Einiges ist natürlich sehr auskomponiert. Aber dann gibt es natürlich auch so Stellen, wo wir uns dann einfach herausnehmen zu improvisieren. Dann merken wir natürlich, dass wir zusammen sehr gut eingespielt sind. Da fallen dann manche Sachen teilweise wirklich einfach vom Himmel. Auf sowas lassen wir uns natürlich ein und denken uns dann „oh fuck, wo kommt denn das jetzt her?“ (lacht)

"Bei den Aristocrats sollte man schon wissen wie ein 15/16tel Takt funktioniert!"

Ihr seid ja alle drei auch Studiomusiker, habt auf unzähligen Alben mitgespielt und seid es gewohnt, euch nach musikalischen Vorgaben zu richten. Lasst ihr dann bei den Aristocrats alle Hemmungen fallen?

Ja und nein! Wir haben natürlich keine Restriktionen wenn wir mit den Aristocrats spielen, weil es ja unsere Band ist. Andererseits ist es ja so, dass jeder in unserer Band Songs schreibt. Wir haben ja die Übereinstimmung, dass auf jedem Album jeder die gleiche Anzahl von Songs hat und ins Album einbringt. Die schreiben wir dann alleine zuhause in unseren Studios, wodurch dann jeder von uns auch  sein eigener Produzent ist. Die Disziplin ist also vorhanden. Wir respektieren uns gegenseitig auch sehr und sehen es als unsere eigene Band, in der wir trotzdem machen können. was wir wollen, allerdings mit Einverständnis untereinander. Das verhält sich dann natürlich anders als mit Leuten, für die man praktisch Tourmusiker und „Gast“ ist. Insofern ist es dann natürlich auch selbstverständlich, dass wenn es hart auf hart mit irgendwelchen Zeitplänen kommt, die Aristocrats den Vorrang haben.

Wie ist es dann wenn drei Profimusiker aufeinandertreffen. Wird dann einfach drauflos gejamt oder steht die theoretische Diskussion im Vordergrund?

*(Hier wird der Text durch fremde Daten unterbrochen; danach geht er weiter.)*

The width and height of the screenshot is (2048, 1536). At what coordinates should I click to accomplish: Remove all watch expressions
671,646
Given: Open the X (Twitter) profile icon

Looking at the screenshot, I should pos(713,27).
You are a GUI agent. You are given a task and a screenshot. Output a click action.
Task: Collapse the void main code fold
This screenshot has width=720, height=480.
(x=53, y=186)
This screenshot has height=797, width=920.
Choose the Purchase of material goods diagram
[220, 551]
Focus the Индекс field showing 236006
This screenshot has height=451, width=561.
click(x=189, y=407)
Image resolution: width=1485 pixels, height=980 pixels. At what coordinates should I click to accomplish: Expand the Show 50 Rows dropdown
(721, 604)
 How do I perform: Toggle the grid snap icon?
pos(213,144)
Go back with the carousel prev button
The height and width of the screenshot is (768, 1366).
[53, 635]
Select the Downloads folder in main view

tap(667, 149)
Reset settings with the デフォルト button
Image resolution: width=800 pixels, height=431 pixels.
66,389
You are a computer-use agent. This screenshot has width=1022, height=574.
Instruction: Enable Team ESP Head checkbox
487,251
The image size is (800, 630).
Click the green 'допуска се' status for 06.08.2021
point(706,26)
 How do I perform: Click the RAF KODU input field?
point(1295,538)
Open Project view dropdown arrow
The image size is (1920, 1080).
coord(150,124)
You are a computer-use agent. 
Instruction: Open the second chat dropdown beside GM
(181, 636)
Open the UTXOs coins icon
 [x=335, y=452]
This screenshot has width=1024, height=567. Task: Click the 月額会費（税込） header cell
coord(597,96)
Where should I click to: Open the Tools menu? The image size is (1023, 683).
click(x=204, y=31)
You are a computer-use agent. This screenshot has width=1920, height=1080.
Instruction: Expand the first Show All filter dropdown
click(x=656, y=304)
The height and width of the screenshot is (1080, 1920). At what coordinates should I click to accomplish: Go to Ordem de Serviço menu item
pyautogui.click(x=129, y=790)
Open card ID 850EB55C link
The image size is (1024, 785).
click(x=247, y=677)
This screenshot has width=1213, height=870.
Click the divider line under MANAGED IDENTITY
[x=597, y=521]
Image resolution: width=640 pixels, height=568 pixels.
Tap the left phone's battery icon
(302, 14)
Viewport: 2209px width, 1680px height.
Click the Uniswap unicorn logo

Mit dem Kopf gehen wir das nicht wirklich an. Die Songs müssen selbstverständlich gespielt werden, da sind dann natürlich auch einige Passagen dabei, die auch harmonisch und rhythmisch berücksichtigt werden müssen. Klar, wenn man bei Aristocrats spielt, dann sollte man schon wissen, wie ein 15/16tel Takt funktioniert. Theorie sollte da also schon mitgebracht werden. Aber ich sage immer, das ist wie das Alphabet zu lernen. Du denkst ja jetzt auch nicht mehr drüber nach, welche Buchstaben in dem Wort sind das du aussprichst, sondern du sprichst einfach. Für uns ist das, wie wir die Musik machen, einfach natürlich. Andere gehen zur Arbeit und wir eben auch (lacht). Da wird das dann nicht totdiskutiert oder analysiert, aber es wird auf jeden Fall bewusst gespielt. Das ist auch wichtig. Deshalb würde ich die Frage klar mit Jein beantworten. Theorie ist wichtig, wird auch diskutiert, aber jeder hat den Freiraum und darf sich den auch rausnehmen. Wir reden uns auch nicht in unsere spielerischen Fähigkeiten und Umsetzung rein. Das ist nämlich genau das Ding, wenn wir auf der Bühne stehen lassen wir uns mit Respekt einfach spielen. Da wird dann auch nicht weiter diskutiert und gesagt „hier, kannst du mal das so und so machen?“. Das gibt es bei uns so jedenfalls nicht, sondern funktioniert automatisch.

Vielen Dank für das Interview, Marco!